為政者を焚き付けるのは簡単だ。与党政治家は選挙で与党を勝利に導くことでは評価されない。勝ち取った数の力で政治的な成果を残して初めて評価される。であるから、勝ち取った議席を利用して、支持率を犠牲にしてでも国民に不人気な政策でも後世に評価されるような仕事をしとうよいうモチベーションはよく起き得る。
 それをやったのは橋本元総理総理で、やらなかったのが小泉元総理だ。小泉元総理に消費税増税をやらせたいという圧力は相当あったが、その問題を安倍政権に委ねたまま退陣してしまったことに、小泉政治に親和的であった識者の間でもこのことへの批判が多い。田原総一朗などは「小泉さんの最大の罪は消費税を上げなかったことだ」と言い放っている。
 しかし当面国民的な人気を得る政権は期待しにくい。新党ブームなどが起きる可能性はあるが、あっても「みんなの党」のように「消費税を上げる前にもっと無駄を削れ」というような主張で支持を獲得する方法を取るだろう。財政規律を重視する党は先の参院選で「たちあがれ日本」や「新党改革」が不発であったことから、財政規律新党ブームは期待できないだろう。

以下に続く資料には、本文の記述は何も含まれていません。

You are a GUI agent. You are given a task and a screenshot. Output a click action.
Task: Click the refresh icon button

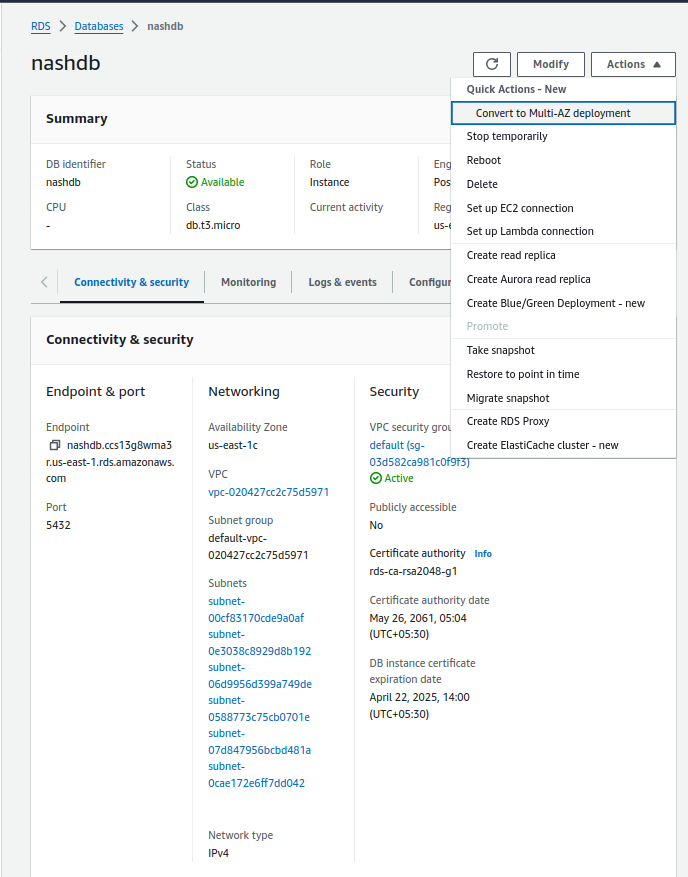pos(491,64)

 まず有識者やマスコミは菅政権に財政再建や消費税アップを決断するよう焚き付けるのはすぐに止めるべきである。不人気な政権に財政再建や消費税増税を決断させて、それで選挙に負けてしまえば、結果的に国民がその政策にNoと言ったという選挙総括になりかねない。不人気な政権は捨石として利用して、逆の政策をやらせるぐらいの工作が必要ではないか。
 そのために、もう手遅れかも知れないが、一時的には望まないことであっても民主党内で小沢グループが主導権を握るような工作をしてもいい。民主党財政出動路線を選択し、財政再建と消費税増税を訴える自民党がそれを批判し倒したら、もう財政規律派の思う壺だ。国民は痛みの伴う増税を自ら選んだとして、大手を振って厳しい政策を実行できる。イギリスがまさにそのような状況にある。
 もちろん自民党は伝統的に財政出動を好む政党なので、財政再建を前面に掲げるかは怪しいし、万が一財政小沢一郎路線に人気が出てしまったらどうするのかと心配する声もあろうが、細かい心配をしても仕方ない。正攻法を続けるよりははるかに勝算はあると思うのだが。